State Library & Archive of Florida
1885-1910

While I was teaching Composition at the four-year non-traditional college, one particular woman was having an unusual difficulty. She never spoke in class. I had only assigned light papers with quick topics, and her writing was confused and confusing. I began to wonder if she was stupid.

Then came the first major paper. She asked to speak to me alone. She tried to describe to me what her paper was going to be about, but she was almost incoherent. She spoke in phrases that did not connect to each other but piled up.



It took me awhile to interpret even part of what she was saying. But I was struck by how interesting it was,  high-level philosophical thought, the kind of intellectual lattice of ideas that I would expect from the students I myself had gone to school with. Phrase by phrase, I began to decipher the meaning of her jumbled, half-expressed words. What emerged was an intellectual and philosophical mind.

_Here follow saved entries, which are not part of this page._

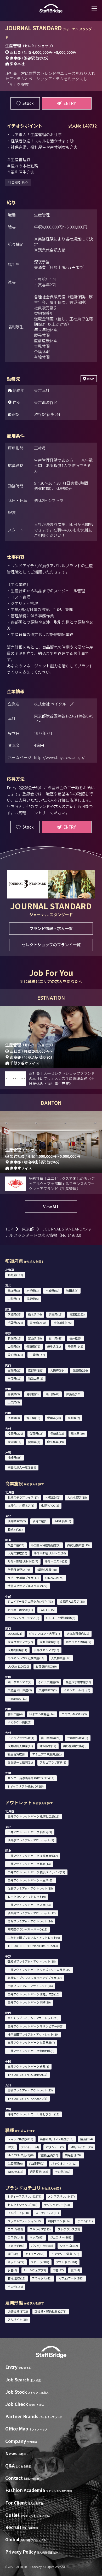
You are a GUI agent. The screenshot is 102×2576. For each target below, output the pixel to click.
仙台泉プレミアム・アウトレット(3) (31, 1840)
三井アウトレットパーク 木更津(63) (31, 1880)
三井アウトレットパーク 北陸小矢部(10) (33, 1994)
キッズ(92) (36, 2237)
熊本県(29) (78, 1433)
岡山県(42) (52, 1394)
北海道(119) (15, 1275)
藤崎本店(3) (15, 1529)
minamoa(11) (17, 1698)
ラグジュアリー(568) (57, 2205)
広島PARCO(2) (47, 1690)
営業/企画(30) (49, 2155)
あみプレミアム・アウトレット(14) (30, 1921)
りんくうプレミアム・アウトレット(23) (33, 2018)
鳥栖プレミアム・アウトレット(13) (30, 2090)
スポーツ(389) (40, 2262)
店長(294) (86, 2139)
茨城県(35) (14, 1314)
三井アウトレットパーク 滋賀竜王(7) (31, 2042)
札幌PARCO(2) (50, 1505)
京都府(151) (35, 1370)
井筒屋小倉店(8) (77, 1738)
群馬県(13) (56, 1314)
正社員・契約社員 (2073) (50, 2311)
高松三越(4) (15, 1714)
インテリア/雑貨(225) (65, 2254)
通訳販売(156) (39, 2171)
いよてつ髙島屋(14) (42, 1714)
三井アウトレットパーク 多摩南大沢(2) (33, 1856)
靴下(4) (75, 2270)
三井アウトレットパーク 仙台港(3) (30, 1832)
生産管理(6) (15, 2163)
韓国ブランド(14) (59, 2221)
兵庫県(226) (80, 1370)
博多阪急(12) (47, 1746)
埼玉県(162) (77, 1314)
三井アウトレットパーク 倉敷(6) (28, 2066)
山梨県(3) (14, 1346)
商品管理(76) (73, 2155)
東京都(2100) (38, 1322)
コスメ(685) (15, 2229)
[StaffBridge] (51, 9)
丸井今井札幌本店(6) (21, 1505)
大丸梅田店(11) (17, 1650)
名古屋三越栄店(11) (20, 1610)
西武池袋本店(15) (78, 1545)
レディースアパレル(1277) (24, 2196)
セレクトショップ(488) (22, 2205)
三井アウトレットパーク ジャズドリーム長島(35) (39, 1970)
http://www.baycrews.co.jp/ (59, 757)
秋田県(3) (72, 1290)
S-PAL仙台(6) (62, 1521)
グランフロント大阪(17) (44, 1633)
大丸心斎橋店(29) (78, 1633)
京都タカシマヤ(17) (46, 1650)
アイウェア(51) (34, 2254)
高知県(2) (74, 1418)
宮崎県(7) (34, 1442)
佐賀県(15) (36, 1433)
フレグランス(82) (69, 2229)
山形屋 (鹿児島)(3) (75, 1746)
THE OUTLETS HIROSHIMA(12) (27, 2074)
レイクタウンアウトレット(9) (27, 1897)
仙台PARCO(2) (17, 1521)
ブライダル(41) (42, 2278)
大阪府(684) (58, 1370)
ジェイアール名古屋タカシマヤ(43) (30, 1601)
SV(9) (11, 2147)
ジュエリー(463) (60, 2237)
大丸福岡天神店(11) (20, 1746)
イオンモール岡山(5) (77, 1690)
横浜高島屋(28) (47, 1569)
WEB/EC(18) (15, 2171)
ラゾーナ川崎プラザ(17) (23, 1578)
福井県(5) (75, 1338)
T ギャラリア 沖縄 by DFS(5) (26, 1786)
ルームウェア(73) (35, 2270)
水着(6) (12, 2270)
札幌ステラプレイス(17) (23, 1497)
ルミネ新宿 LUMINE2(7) (23, 1561)
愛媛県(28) (54, 1418)
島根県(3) (32, 1394)
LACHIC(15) (47, 1610)
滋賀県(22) (14, 1370)
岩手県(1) (32, 1290)
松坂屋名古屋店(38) (72, 1601)
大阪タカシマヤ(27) (20, 1642)
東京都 (28, 1229)
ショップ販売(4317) (20, 2139)
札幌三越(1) (52, 1497)
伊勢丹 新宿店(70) (19, 1569)
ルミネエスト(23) (56, 1561)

It was then that I realized her problem. Her thoughts were actually too complex for her limited language and expressive skills. As a woman from the ghetto, she had grown up in an environment that did not give her the language skills to express what was in her. In other words, her mind worked independently of her language. She was having thoughts with no language and no way to get it out.

I have to admit that until I realized this, I had judged people by the way they expressed themselves. I had believed that the way people talked was the way they thought. In my life, I placed a high value on eloquence. I thought poor language skills meant poor thinking skills.

From now on, I am more open. When I have a student who cannot express herself, I listen carefully to her ideas. I had seen a clear example of how one's culture and education have little to do with what a person has accomplished intellectually. Now I know there are many high-level thinkers out there who have thoughts more complex than their language.

--And the irony is, since language is independent of thought, since language reflects only one's culture and education, that means there are also many people out there who are very eloquent, but have nothing interesting to say.

1 comment:

Ginny said...

WOW! You're right. I've known many brilliant people who are not educated or eloquent. Also I know many educated people who are not eloquent.